Violeta (edizioni Feltrinelli, traduzione di Elena Liverani) è l’ultimo libro di Isabel Allende, la scrittrice cilena premiata nel 2014 dal presidente americano Barack Obama con la Medaglia presidenziale della libertà. È un romanzo appassionato che racconta di uno spirito ribelle, Violeta per l’appunto, e della sua avvincente esistenza dalla simmetria curiosa: per ben un secolo dal 1920 al 2020. Inizia con la pandemia da influenza spagnola per concludersi in pieno lockdown.

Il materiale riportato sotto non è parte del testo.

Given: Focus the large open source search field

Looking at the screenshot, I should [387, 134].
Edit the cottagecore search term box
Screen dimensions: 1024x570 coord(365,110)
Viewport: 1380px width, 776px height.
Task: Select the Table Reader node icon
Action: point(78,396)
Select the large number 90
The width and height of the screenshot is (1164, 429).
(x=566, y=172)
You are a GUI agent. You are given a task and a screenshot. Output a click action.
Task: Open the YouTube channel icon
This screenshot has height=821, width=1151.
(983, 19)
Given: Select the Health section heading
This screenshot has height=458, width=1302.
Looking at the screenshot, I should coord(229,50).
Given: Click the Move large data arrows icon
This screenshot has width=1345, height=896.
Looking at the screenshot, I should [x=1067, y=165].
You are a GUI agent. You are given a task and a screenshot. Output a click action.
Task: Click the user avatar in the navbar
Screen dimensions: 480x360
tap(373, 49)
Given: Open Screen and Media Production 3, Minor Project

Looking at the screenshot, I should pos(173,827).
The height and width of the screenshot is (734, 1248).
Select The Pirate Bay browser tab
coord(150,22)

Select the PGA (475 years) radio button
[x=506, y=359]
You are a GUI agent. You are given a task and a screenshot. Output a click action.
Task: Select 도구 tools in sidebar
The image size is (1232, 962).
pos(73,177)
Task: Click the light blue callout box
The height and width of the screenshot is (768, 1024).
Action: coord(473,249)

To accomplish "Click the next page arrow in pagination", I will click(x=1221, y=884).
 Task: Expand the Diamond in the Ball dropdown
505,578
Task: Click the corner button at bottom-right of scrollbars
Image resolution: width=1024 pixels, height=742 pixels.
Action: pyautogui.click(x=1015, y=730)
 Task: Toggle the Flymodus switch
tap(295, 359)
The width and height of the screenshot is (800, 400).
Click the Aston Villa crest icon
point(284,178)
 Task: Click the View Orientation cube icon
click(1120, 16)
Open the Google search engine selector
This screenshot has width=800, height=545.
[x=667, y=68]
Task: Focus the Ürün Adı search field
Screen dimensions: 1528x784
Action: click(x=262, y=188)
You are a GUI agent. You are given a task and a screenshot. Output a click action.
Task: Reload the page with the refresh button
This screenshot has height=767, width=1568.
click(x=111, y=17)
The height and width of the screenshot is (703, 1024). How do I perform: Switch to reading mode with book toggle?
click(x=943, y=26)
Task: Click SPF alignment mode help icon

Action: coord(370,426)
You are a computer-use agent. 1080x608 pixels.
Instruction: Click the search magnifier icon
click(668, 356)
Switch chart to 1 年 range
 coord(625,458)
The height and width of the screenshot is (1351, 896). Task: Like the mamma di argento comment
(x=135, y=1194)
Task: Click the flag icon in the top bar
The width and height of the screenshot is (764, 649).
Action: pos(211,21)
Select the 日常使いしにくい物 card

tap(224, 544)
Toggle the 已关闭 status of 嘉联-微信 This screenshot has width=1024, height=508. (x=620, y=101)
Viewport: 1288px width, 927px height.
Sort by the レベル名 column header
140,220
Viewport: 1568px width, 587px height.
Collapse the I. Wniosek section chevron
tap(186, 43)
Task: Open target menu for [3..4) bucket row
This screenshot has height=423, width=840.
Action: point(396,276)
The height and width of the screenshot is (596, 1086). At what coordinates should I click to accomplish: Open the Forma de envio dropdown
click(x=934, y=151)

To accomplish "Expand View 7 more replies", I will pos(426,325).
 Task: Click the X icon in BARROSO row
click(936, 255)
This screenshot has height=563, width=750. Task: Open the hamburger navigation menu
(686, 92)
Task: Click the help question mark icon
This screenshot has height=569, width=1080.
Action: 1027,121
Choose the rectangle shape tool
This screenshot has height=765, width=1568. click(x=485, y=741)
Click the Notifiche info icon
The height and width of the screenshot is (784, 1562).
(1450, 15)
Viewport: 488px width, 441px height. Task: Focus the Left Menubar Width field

La protagonista, in quello che può essere considerato come un testamento sentimentale per il nipote Camilo, racconta tutta la sua (lunga) storia, senza tralasciare nulla: dai devastanti tormenti amorosi, ai tempi di povertà ma anche di grande di ricchezza, ai lutti strazianti che l’hanno colpita, alle gioie immense come la nascita dell’amato nipote. Violeta del Valle, nata in una famiglia agiata del Cile, dopo la Grande depressione è costretta a ritirarsi insieme alla sua famiglia in una regione remota del paese, selvaggia e bellissima. Qui arriva alla maggiore età e conosce il suo primo pretendente, che dopo qualche anno diventerà suo marito. Una storia destinata a concludersi presto, però, perché Violeta si lascerà travolgere dalla passione per uno sconosciuto arrivato da lontano, in un amore complesso e, a tratti violento, che caratterizzerà la sua vita per molti e molti anni. La protagonista, però, non è soltanto una donna sentimentale ed emotiva, è anche appassionata, forte e decisa. L’amore, per quell’epoca “sconveniente” fra la sua balia inglese Miss Taylor e la sua compagna Teresa, la avvicina al femminismo, alla volontà di difendere i propri valori e i propri principi ad ogni costo.
Violeta è una madre e, allo stesso tempo, un’imprenditrice. È una moglie e, contemporaneamente, un’amante. Personalità complessa, strutturata, a volte difficile da capire per le convenzioni del Sud America di metà Novecento. Per descriverla, insieme al suo mondo di affetti, Isabel Allende utilizza un linguaggio ricco, vivace, anche ironico, regalandoci l’affresco di un secolo e ricordandoci, ad ogni passaggio, che siamo esseri imperfetti, visceralmente legati al nostro passato, alla nostra storia, ai nostri errori.